Von allen Ländern, die er besuchte, war England dasjenige, dem er am meisten gab, und von dem er am meisten zurückbekam. Alles begann mit Bartóks erstem großen Orchesterwerk, Kossuth, einer schillernden, nationalistischen Hymne, in der eine Parodie von Haydns Gott erhalte Franz den Kaiser erklingt. Es gab da nur ein Problem: die deutschen Musiker in Budapest weigerten sich, diesen Teil des Werkes zu spielen! Das wiederum weckte die Aufmerksamkeit János Richters, Direktor des Hallé Orchestra in Manchester. Und so kommen wir ins Jahr 1904, in dem Bartók seine erste Reise nach Großbritannien unternahm. Zu Lebzeiten haben in diesem Land 50 ausschließlich Bartóks Werken gewidmete Konzerte stattgefunden, besonders in London, das der Komponist mindestens 16 Mal besuchte. Wenn Sie neugierig genug sind, um das Haus Nummer 7 am Sydney Place zu besuchen, werden Sie ein durch eine blaue Plakette gekennzeichnetes Kulturdenkmal finden, das von der tiefen Freundschaft zwischen Bartók und seinem britischen Gastgeber, dem Diplomaten Duncan Wilson, zeugt. Nur einen kurzen Fußmarsch entfernt, neben der U-Bahnstation South Kensington, gibt es zudem eine schöne Statue Bartóks (ebenfalls Vargas Werk).
Wilson war leidenschaftlicher Musikliebhaber, der Rostropowitsch und Britten zu seinen engen Freunden zählte, und dessen Tochter den großen Pianisten Radu Lupu heiratete. Und wenn Sie nun noch weitere Beweise brauchen, dass die Welt klein ist, lassen Sie mich von einer Romanze erzählen zwischen Bartók und Jelly D’Arányi, bekanntes Wunderkind an der Violine und Enkelin des ungarischen Violinisten Joseph Joachim. Sie begegneten sich in frühen Jahren in Budapest und wurden 1922 in London wieder vereint. Bartók war darüber so glücklich, dass er seine ersten beiden Violinsonaten für sie schrieb. Die Premiere in London war spannungsgeladen. Ein französischer Komponist im Publikum war so begeistert, dass er beschloss, ein Konzertstück für D’Arányi zu schreiben, das auf zentraleuropäischer Folklore basiert. Dies war die Geburtsstunde der heute weltberühmten Tzigane von Maurice Ravel.
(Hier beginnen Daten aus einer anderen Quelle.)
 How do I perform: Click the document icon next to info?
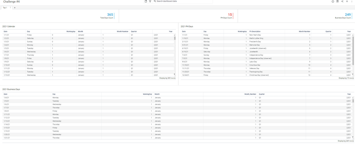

Bartók hatte in der Tat auch eine tiefgehende Beziehung zu Frankreich. In Paris gibt es eine Statue (abermals von Varga) an einem nach ihm benannten, öffentlichen Platz. Dort findet man interessanterweise auch eine bildhauerische Transkription zu den Studien des Komponisten über tonale Harmonien. Bartóks Pariser Abenteuer begann jedoch nicht sehr positiv: Er reiste 1905 zum ersten Mal als Kandidat für den Rubinstein-Kompositionswettbewerb in die Stadt. Er gewann zwar den Wettbewerb nicht, erntete dafür aber den Respekt der französischen Musikgebildeten, den Komponisten der „Group de 6“, die seine Werke 1919 auf ihr Programm setzten. Drei Jahre später, 1922, brachte ein legendärer Abend Bartók wieder mit Strawinsky, Ravel, Szymanowski, Poulenc, Auric und Satie zusammen. Sie alle schätzten Bartók sehr, was sich nach dessen Tod in allgemeinem Erfolg niederschlug. Um es mit den Worten des französischen Komponisten Florent Schmitt zu sagen, „Ils sont tous bar-toqués!“ („Sie sind alle verbartókt!“ – ein Wortspiel basierend auf dem französischen Wort „toqué“, das „verrückt“ bedeutet).